(Text and item location entries)

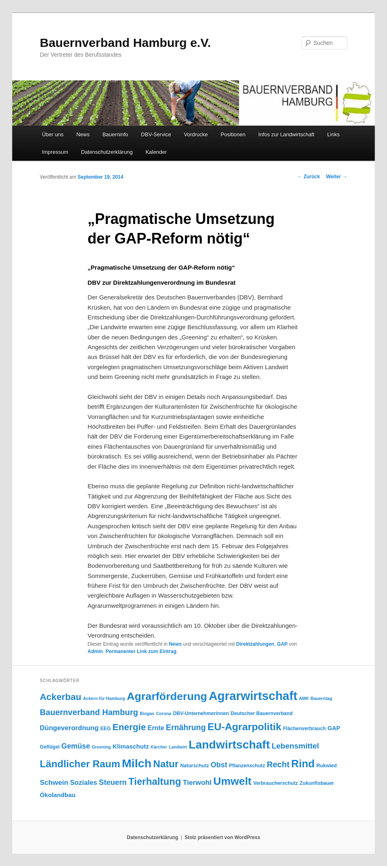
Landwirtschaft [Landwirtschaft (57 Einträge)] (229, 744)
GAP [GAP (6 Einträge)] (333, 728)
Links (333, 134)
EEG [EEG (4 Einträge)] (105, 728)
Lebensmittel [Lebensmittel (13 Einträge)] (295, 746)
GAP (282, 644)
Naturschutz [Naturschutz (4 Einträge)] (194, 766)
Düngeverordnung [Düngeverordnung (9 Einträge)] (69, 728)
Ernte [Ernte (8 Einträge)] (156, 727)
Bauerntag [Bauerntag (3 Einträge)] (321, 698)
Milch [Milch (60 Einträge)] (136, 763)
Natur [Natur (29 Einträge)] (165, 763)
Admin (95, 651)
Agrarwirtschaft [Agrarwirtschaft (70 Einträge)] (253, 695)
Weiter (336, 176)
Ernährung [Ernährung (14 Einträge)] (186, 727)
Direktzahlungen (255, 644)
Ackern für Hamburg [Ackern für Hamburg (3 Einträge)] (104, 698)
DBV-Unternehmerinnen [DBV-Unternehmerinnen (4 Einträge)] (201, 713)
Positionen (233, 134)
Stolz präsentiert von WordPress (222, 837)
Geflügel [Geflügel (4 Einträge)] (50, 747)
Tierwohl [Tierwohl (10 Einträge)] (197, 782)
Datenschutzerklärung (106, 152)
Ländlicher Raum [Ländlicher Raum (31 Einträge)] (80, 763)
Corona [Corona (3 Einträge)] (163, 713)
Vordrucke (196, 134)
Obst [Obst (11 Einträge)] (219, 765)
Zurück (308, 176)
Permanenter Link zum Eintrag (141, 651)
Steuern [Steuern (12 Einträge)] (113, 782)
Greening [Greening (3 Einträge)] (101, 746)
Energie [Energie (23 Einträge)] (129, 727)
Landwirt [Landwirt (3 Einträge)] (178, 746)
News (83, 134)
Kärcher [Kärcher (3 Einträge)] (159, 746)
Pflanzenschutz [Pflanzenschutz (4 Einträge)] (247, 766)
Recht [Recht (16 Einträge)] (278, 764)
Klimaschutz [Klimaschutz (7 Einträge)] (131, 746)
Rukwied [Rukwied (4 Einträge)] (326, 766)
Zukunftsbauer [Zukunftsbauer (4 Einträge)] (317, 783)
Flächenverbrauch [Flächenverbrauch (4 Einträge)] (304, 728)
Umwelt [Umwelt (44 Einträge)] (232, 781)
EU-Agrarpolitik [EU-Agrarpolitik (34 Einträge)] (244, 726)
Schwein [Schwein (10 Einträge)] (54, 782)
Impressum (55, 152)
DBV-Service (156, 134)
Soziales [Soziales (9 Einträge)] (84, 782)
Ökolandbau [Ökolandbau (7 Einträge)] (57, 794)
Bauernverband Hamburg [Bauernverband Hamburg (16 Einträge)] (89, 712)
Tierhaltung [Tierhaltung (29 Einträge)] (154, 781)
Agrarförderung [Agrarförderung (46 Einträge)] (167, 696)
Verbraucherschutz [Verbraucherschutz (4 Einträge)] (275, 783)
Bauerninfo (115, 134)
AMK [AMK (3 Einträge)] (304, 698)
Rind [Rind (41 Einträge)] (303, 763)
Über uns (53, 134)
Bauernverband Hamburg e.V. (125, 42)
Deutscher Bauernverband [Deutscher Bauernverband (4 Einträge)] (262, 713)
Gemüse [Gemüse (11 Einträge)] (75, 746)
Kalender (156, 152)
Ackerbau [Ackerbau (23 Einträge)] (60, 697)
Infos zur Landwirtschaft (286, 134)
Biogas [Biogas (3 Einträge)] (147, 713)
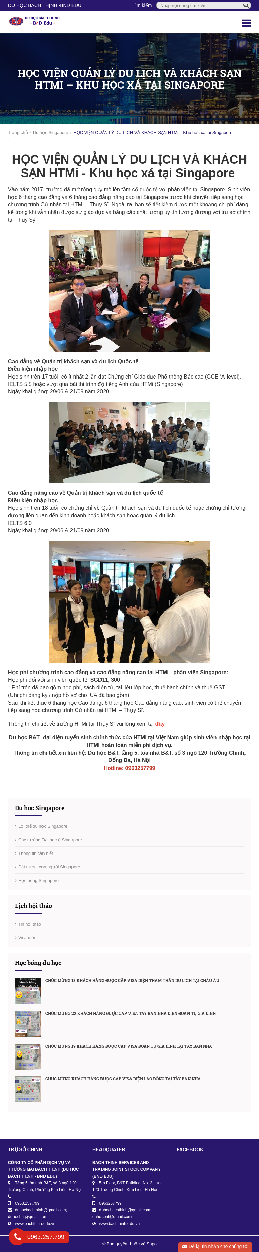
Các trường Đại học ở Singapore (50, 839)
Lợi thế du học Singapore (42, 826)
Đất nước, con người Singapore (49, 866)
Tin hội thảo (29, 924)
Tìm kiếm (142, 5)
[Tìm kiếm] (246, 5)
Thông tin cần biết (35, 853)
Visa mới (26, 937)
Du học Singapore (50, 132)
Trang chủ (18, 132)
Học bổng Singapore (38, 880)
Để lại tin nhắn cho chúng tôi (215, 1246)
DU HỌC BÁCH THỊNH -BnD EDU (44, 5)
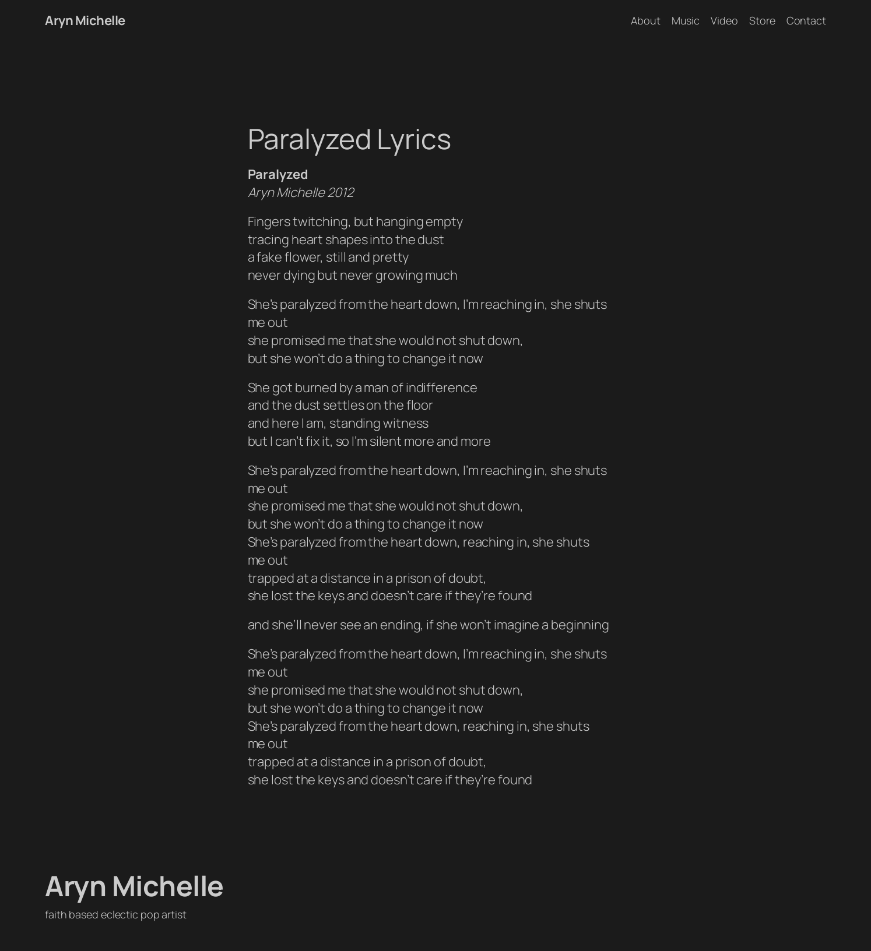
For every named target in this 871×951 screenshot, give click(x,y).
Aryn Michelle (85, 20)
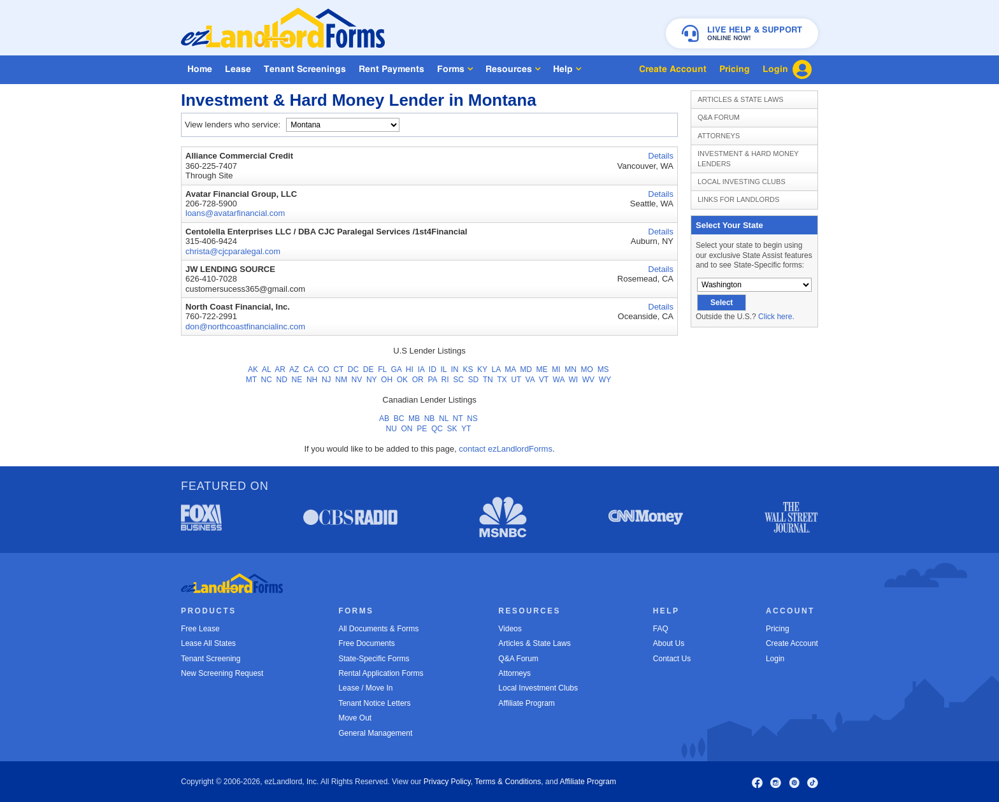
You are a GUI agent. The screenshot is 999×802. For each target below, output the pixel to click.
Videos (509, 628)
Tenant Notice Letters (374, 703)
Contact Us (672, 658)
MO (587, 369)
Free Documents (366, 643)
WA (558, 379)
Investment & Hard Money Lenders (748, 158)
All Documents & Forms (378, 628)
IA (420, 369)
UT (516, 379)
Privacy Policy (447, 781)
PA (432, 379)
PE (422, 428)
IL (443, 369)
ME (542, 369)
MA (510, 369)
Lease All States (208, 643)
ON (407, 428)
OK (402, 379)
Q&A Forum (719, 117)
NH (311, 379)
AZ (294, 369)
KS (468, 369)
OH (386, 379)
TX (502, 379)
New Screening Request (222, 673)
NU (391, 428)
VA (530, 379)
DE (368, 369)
...
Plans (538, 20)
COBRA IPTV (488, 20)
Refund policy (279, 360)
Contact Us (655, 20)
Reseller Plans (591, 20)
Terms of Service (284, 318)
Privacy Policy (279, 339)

• _Problem requirements_: Update the entries from the line with "Tierhaltung [Tierhaltung (29" up to and including the line with "IA (420, 369)", replacing "Einträge" with "Beiträge" and leaving everything else unchanged. Leave the pictures out of your answer.

• _Exercise output_:
Tierhaltung [Tierhaltung (29 Beiträge)] (154, 781)
Agrarförderung [Agrarförderung (46 Beiträge)] (167, 696)
Verbraucherschutz [Verbraucherschutz (4 Beiträge)] (275, 783)
Bauerninfo (115, 134)
AMK [AMK (3 Beiträge)] (304, 698)
Rind [Rind (41 Beiträge)] (303, 763)
Über uns (53, 134)
Bauernverband Hamburg e.V. (125, 42)
Deutscher Bauernverband [Deutscher Bauernverband (4 Beiträge)] (262, 713)
Gemüse [Gemüse (11 Beiträge)] (75, 746)
Kalender (156, 152)
Ackerbau [Ackerbau (23 Beiträge)] (60, 697)
Infos zur Landwirtschaft (286, 134)
Biogas [Biogas (3 Beiträge)] (147, 713)
Các trường Đại học ở Singapore (50, 839)
Lợi thế du học Singapore (42, 826)
Đất nước, con người Singapore (49, 866)
Tin hội thảo (29, 924)
Tìm kiếm (142, 5)
[Tìm kiếm] (246, 5)
Thông tin cần biết (35, 853)
Visa mới (26, 937)
Du học Singapore (50, 132)
Trang chủ (18, 132)
Học bổng Singapore (38, 880)
Để lại tin nhắn cho chúng tôi (215, 1246)
DU HỌC BÁCH THỊNH -BnD EDU (44, 5)
For every named target in this 871×951 screenshot, give click(x,y).
Aryn Michelle (85, 20)
You are a GUI agent. The screenshot is 999×802. For each target below, output the pixel to click.
Videos (509, 628)
Tenant Notice Letters (374, 703)
Contact Us (672, 658)
MO (587, 369)
Free Documents (366, 643)
WA (558, 379)
Investment & Hard Money Lenders (748, 158)
All Documents & Forms (378, 628)
IA (420, 369)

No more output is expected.